## TASK BRIEF
Can you rewrite every line from the start of the records up to and including the line with "click(x=640, y=447)", increasing each coordinate value by 67 and leaving everything else unchanged?

(Records for locating displayed items)
============
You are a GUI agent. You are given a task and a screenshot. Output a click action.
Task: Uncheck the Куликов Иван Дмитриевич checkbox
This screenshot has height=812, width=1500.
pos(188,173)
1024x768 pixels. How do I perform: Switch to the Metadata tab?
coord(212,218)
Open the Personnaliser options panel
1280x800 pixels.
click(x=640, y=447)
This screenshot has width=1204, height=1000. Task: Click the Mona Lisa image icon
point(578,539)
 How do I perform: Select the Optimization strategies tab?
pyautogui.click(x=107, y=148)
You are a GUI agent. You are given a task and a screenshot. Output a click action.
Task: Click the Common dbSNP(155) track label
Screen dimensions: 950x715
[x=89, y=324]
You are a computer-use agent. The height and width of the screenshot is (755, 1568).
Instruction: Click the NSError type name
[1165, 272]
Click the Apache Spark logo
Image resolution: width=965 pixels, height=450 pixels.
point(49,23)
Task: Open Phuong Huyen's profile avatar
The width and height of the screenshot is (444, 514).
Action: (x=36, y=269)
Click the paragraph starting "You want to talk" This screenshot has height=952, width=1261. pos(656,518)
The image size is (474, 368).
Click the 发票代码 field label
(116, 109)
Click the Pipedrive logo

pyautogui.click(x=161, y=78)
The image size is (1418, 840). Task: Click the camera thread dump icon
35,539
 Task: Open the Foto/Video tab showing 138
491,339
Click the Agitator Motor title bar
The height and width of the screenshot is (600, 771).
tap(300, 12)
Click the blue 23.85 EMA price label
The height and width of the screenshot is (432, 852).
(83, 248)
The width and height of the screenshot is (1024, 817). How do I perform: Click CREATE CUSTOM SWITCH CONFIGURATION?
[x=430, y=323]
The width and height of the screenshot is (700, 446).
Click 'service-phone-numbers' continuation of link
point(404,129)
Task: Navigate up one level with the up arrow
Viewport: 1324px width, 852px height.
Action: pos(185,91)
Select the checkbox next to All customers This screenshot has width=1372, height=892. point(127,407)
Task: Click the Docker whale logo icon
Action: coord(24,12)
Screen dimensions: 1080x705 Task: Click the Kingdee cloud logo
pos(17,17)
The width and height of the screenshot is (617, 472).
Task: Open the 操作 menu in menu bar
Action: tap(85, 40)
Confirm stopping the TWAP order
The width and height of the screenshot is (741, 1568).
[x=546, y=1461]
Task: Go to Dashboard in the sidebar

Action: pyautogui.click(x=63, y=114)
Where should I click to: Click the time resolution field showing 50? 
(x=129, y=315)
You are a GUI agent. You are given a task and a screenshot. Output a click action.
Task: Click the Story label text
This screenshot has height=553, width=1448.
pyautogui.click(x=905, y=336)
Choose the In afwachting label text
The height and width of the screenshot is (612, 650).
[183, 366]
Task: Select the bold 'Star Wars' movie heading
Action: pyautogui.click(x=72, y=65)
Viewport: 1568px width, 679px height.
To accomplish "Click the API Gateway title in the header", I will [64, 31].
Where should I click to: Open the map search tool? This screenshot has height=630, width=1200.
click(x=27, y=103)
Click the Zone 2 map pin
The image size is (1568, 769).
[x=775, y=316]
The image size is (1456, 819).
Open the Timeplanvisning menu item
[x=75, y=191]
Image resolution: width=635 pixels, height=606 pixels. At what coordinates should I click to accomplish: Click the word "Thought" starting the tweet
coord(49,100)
============
## COMPLETED TASK
You are a GUI agent. You are given a task and a screenshot. Output a click action.
Task: Uncheck the Куликов Иван Дмитриевич checkbox
This screenshot has height=812, width=1500.
pos(255,240)
1024x768 pixels. How do I perform: Switch to the Metadata tab?
coord(279,285)
Open the Personnaliser options panel
1280x800 pixels.
click(x=707, y=514)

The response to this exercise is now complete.